The sequel, which debuted over Father’s Day weekend, features Woody the cowboy, Buzz Lightyear and their gang of toys fighting for survival against competition from technology, particularly a tablet.
“This is prime family moviegoing season and Toy Story is delivering,” said industry analyst David A Gross.
Gross called it “another sensational opening for a Pixar series sequel”, noting that Toy Story 5 had the best starting weekend for any film in the franchise, an estimated 37 per cent higher than Toy Story 4.
That will likely make it the second-biggest animated movie opening of all time, behind Disney unit Pixar’s Incredibles 2, which made US$182.7 million in June 2018, he said.
“Family moviegoing has been leading the industry since it came roaring back from the pandemic in 2023,” Gross added. “A lot of the genre’s success is coming from sequels, live-action remakes of animation pictures, and hybrid combinations.”

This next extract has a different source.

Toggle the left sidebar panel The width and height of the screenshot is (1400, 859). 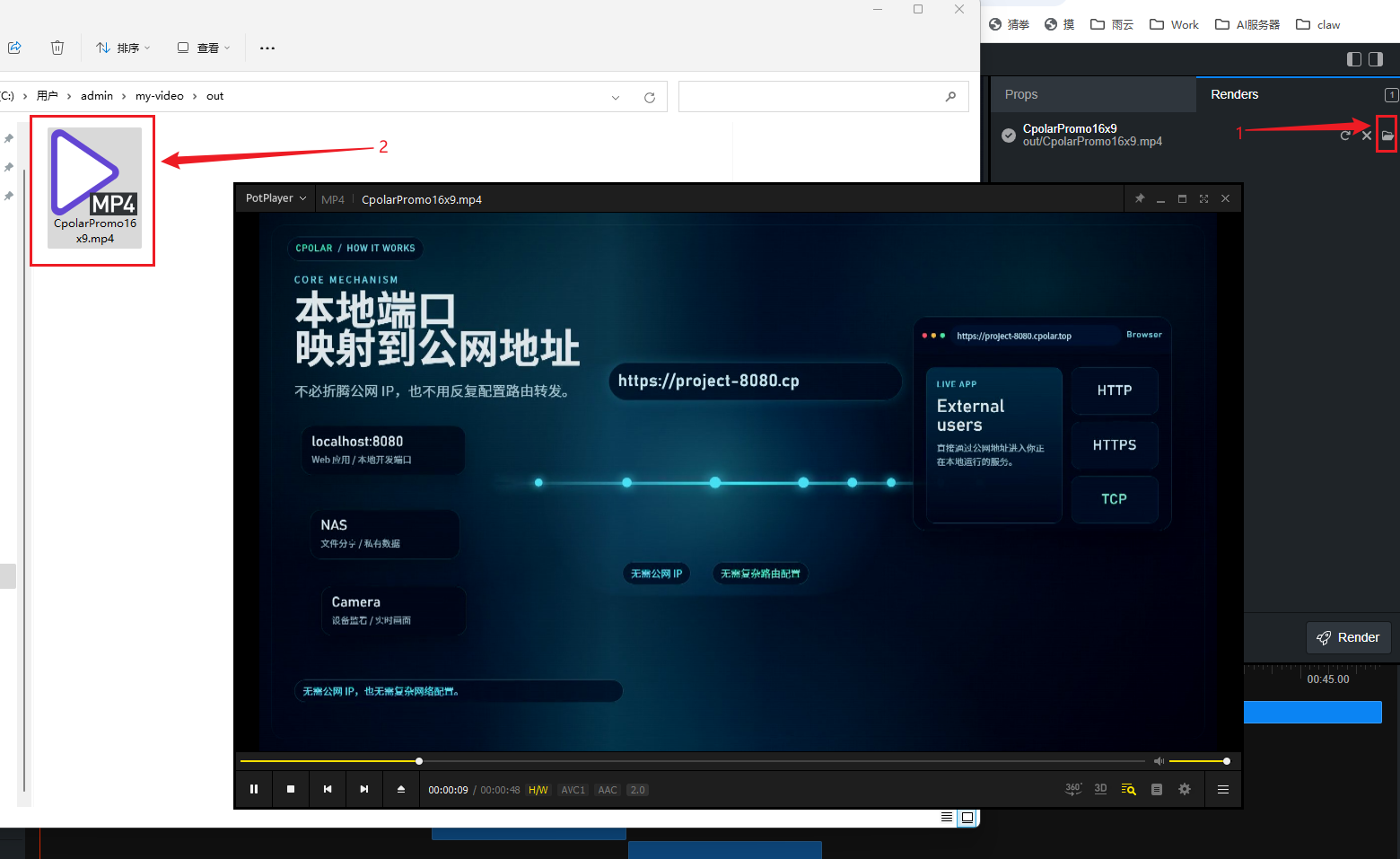[1354, 59]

Toy Story 5 – which returns with Tom Hanks, Tim Allen and Joan Cusack voicing key characters – opened on 4,425 screens across the United States and Canada over the weekend, Exhibitor Relations’ estimates showed.
Runner-up in the weekend box office take was the Stephen Spielberg-directed sci-fi thriller Disclosure Day, which debuted the previous weekend.

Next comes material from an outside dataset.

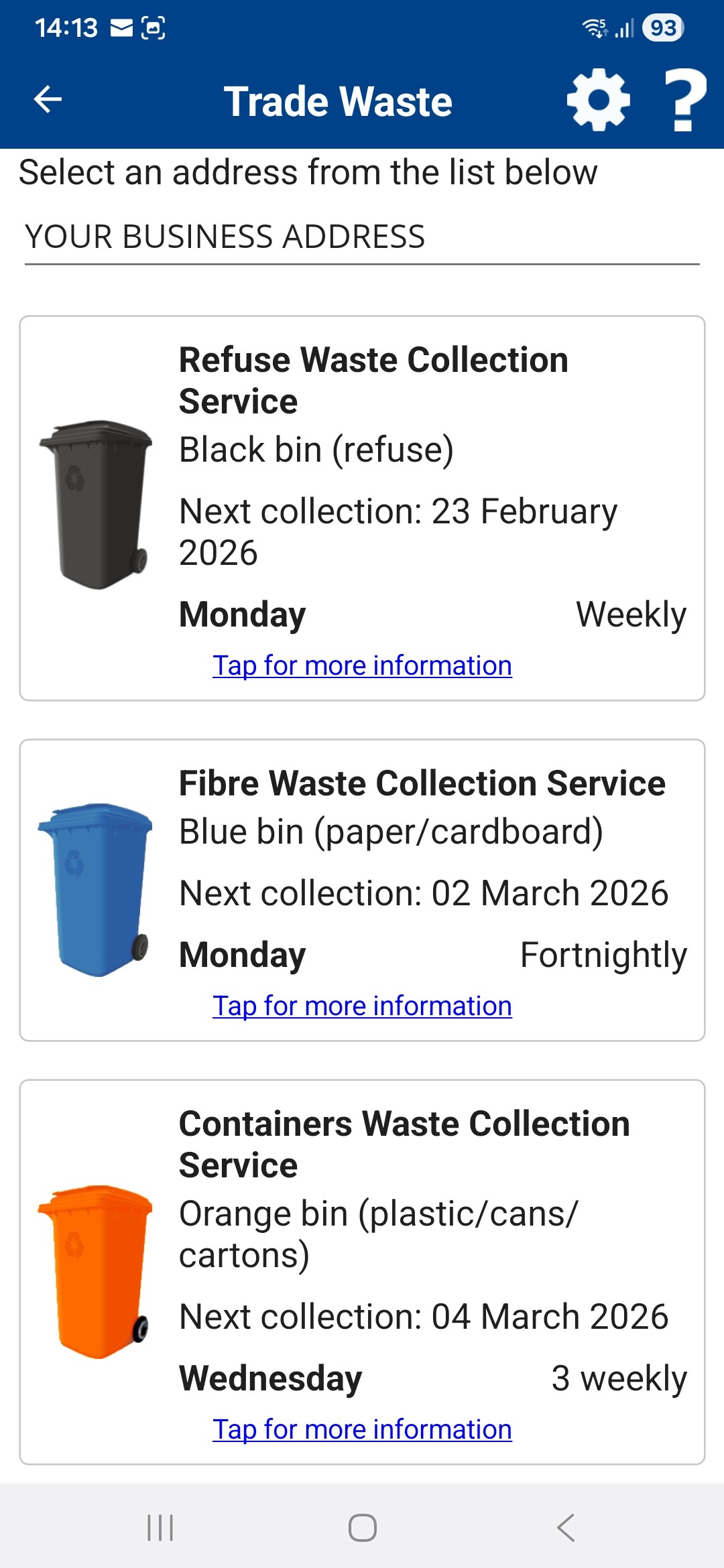Screen dimensions: 724x1568
Task: Open settings via the gear icon
Action: coord(598,100)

With an ensemble cast led by Emily Blunt and Josh O’Connor, the action-packed Universal film follows an effort to reveal a decades-long coverup of extraterrestrial visitations.
It brought in an estimated US$17 million, lifting its total to US$78.2 million, according to estimates.
In third place was Focus Features’ indie horror hit Obsession, which took in another US$14 million in its sixth week out for a total domestic haul of US$215.8 million, data showed.
A24’s horror film Backrooms remained in fourth place with US$7.3 million, taking its domestic total to US$175 million in its fourth week out.
Coming in fifth was Paramount’s Scary Movie, a reboot of the parody franchise, earning US$6.7 million in its third week out.